**WHAT IS REQUIRED**
Please find the lines in the entries below that contain the word "target", and copy each one.

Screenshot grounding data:
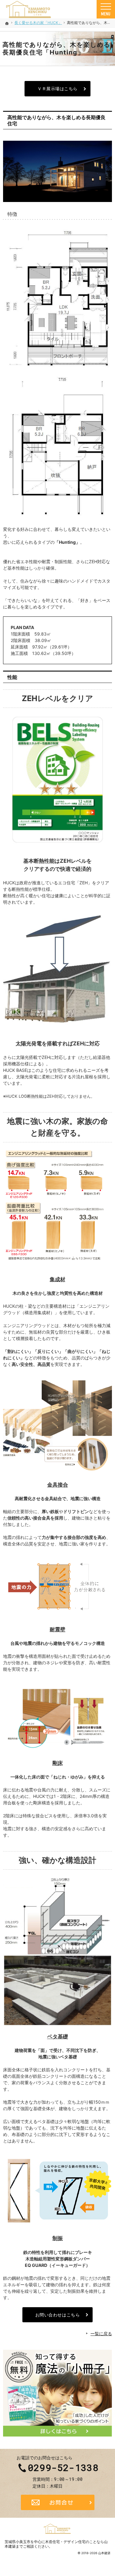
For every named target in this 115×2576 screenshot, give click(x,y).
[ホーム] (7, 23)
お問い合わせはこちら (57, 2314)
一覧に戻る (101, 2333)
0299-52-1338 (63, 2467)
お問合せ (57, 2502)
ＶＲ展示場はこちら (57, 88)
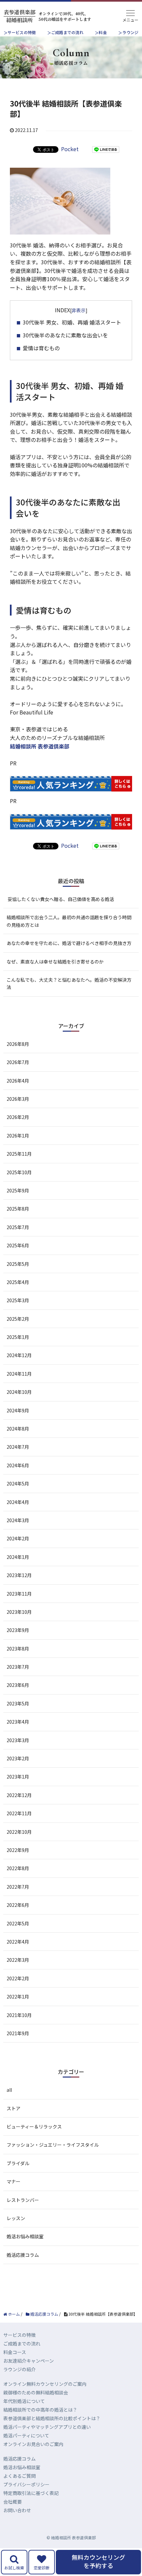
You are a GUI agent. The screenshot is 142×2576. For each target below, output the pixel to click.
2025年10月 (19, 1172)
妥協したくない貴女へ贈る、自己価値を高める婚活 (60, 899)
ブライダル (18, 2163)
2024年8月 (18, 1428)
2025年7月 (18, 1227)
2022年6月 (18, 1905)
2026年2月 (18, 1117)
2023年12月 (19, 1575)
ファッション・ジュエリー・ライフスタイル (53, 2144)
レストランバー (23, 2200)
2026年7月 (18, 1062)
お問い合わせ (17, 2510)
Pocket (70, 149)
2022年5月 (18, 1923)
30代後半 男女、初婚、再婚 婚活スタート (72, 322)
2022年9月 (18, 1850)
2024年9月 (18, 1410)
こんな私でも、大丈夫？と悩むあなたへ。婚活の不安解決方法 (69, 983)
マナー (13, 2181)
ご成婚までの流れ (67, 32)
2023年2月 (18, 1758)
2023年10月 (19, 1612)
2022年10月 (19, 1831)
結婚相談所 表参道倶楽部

**REPLY**
For every named target in this 115×2576 screenshot, give click(x,y).
You are a GUI agent. The screenshot is 142×2576. For each target below, output the pixel to click.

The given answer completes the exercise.